● **What you will do**: Please copy the rows below, swapping each "Where should I click to" for "Where do I click to" and leaving everything else untouched.

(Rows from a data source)
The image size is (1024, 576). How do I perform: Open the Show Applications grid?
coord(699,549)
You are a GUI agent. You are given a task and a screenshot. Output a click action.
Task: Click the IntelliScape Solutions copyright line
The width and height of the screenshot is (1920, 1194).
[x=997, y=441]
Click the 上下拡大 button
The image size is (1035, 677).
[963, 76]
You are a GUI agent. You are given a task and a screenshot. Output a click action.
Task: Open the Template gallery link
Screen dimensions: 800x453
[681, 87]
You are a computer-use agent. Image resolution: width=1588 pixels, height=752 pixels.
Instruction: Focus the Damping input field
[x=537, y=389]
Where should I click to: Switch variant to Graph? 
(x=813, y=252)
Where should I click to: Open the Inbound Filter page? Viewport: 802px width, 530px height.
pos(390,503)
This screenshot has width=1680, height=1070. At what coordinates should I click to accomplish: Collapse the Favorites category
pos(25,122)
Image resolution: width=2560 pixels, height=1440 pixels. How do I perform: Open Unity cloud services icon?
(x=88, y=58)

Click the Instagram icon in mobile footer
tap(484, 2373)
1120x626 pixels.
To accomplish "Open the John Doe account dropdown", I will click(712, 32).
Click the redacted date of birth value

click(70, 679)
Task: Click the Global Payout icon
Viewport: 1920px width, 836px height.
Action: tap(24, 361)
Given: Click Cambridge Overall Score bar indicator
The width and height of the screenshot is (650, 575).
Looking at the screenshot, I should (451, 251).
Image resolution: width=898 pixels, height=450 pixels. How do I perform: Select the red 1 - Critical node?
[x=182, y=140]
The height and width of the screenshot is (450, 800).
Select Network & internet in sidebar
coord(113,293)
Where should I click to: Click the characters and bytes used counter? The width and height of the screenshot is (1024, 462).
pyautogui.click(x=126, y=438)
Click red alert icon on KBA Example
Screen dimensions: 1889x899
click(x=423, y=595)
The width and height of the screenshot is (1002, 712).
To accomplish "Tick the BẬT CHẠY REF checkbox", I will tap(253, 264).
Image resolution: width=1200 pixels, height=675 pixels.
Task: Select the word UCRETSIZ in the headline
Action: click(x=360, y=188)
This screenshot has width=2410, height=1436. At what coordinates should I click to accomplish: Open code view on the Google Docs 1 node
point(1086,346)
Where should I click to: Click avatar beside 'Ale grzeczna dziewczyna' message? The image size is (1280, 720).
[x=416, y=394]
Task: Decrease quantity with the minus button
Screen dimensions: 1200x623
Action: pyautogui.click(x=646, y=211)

● **Solution below**:
The image size is (1024, 576). How do I perform: Open the Show Applications grid?
coord(699,549)
You are a GUI agent. You are given a task and a screenshot. Output a click action.
Task: Click the IntelliScape Solutions copyright line
The width and height of the screenshot is (1920, 1194).
[x=997, y=441]
Click the 上下拡大 button
The image size is (1035, 677).
[963, 76]
You are a GUI agent. You are given a task and a screenshot. Output a click action.
Task: Open the Template gallery link
Screen dimensions: 800x453
[681, 87]
You are a computer-use agent. Image resolution: width=1588 pixels, height=752 pixels.
Instruction: Focus the Damping input field
[x=537, y=389]
Where do I click to: Switch variant to Graph? 
(x=813, y=252)
Where do I click to: Open the Inbound Filter page? Viewport: 802px width, 530px height.
pos(390,503)
This screenshot has width=1680, height=1070. At what coordinates should I click to accomplish: Collapse the Favorites category
pos(25,122)
Image resolution: width=2560 pixels, height=1440 pixels. How do I perform: Open Unity cloud services icon?
(x=88, y=58)

Click the Instagram icon in mobile footer
tap(484, 2373)
1120x626 pixels.
To accomplish "Open the John Doe account dropdown", I will click(712, 32).
Click the redacted date of birth value

click(70, 679)
Task: Click the Global Payout icon
Viewport: 1920px width, 836px height.
Action: tap(24, 361)
Given: Click Cambridge Overall Score bar indicator
The width and height of the screenshot is (650, 575).
Looking at the screenshot, I should (451, 251).
Image resolution: width=898 pixels, height=450 pixels. How do I perform: Select the red 1 - Critical node?
[x=182, y=140]
The height and width of the screenshot is (450, 800).
Select Network & internet in sidebar
coord(113,293)
Where do I click to: Click the characters and bytes used counter? The width and height of the screenshot is (1024, 462).
pyautogui.click(x=126, y=438)
Click red alert icon on KBA Example
Screen dimensions: 1889x899
click(x=423, y=595)
The width and height of the screenshot is (1002, 712).
To accomplish "Tick the BẬT CHẠY REF checkbox", I will tap(253, 264).
Image resolution: width=1200 pixels, height=675 pixels.
Task: Select the word UCRETSIZ in the headline
Action: click(x=360, y=188)
This screenshot has width=2410, height=1436. At what coordinates should I click to accomplish: Open code view on the Google Docs 1 node
point(1086,346)
Where do I click to: Click avatar beside 'Ale grzeczna dziewczyna' message? The image size is (1280, 720).
[x=416, y=394]
Task: Decrease quantity with the minus button
Screen dimensions: 1200x623
Action: pyautogui.click(x=646, y=211)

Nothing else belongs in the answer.